I have to agree with this.
You should have tackled her statements wrt marrying her brother and living next door as soon as you noticed this sort of thing was persisting.
You need to take a deep breath, and sit your DD down. Maybe take her to a park, sit on a bench together, eat a packed picnic lunch. You need to tell her that she is too young to be considering herself anyone's girlfriend and that the boys she has been bothering are not her boyfriend. You need to tell her the talk of marrying her brother has to stop too. This must be very weird and unpleasant for her brother. It's not cute or sweet. You need to point out that her behaviour has an effect on others.
Explain that she can have friends who are boys, and she can love her brother, but that expressing love in terms of marrying is inappropriate, and not what love of her brother or friendship with schoolmates means.
You need to stop any exposure to media featuring this kind of material. No TV shows, no films (including Disney princess type with a handsome prince or characters ending up married/ kissing), no pop music or music videos. If her father is in the habit of calling her "Daddy's little princess" or similar terms, maybe examine the impact this may have. (Ignore if not applicable).

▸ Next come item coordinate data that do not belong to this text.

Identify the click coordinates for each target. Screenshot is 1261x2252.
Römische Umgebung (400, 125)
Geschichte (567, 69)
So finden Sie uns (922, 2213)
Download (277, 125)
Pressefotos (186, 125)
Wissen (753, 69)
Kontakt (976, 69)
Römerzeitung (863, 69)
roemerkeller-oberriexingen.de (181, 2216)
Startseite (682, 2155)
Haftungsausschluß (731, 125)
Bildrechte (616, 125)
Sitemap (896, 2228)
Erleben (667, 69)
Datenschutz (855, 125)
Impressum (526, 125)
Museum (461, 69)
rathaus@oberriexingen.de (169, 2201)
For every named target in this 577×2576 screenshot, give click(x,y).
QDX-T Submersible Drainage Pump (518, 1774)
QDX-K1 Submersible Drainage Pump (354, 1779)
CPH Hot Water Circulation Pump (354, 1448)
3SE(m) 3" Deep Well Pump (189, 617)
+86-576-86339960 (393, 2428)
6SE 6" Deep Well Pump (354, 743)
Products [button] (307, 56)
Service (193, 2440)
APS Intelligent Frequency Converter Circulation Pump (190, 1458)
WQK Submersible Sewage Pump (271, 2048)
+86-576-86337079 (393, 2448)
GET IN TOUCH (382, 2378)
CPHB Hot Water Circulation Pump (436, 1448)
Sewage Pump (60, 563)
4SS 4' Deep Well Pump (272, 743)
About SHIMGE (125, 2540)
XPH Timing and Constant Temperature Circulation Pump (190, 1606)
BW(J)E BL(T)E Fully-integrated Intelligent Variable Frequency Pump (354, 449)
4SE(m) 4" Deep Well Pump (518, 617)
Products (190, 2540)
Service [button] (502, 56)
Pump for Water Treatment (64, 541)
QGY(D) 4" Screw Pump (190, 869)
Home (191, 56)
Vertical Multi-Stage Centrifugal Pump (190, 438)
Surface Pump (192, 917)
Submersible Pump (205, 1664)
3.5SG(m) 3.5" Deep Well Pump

If she hasn't already been told the facts of life, I recommend The Care and Keeping of You, published by American Girl Publishing. There are several books as part of this series, dealing with puberty, friendship, growing older and hopefully wiser and kinder. She needs to understand what lies ahead, physically, emotionally, and socially.
Ask her teacher to keep a close eye, and to report to you if this behaviour continues.
I'd be very inclined to do whatever it takes to get her into sports or some other demanding extra curricular activity so that she will start to value relationships that are not based on romantic affection, and value people for traits not linked to romance.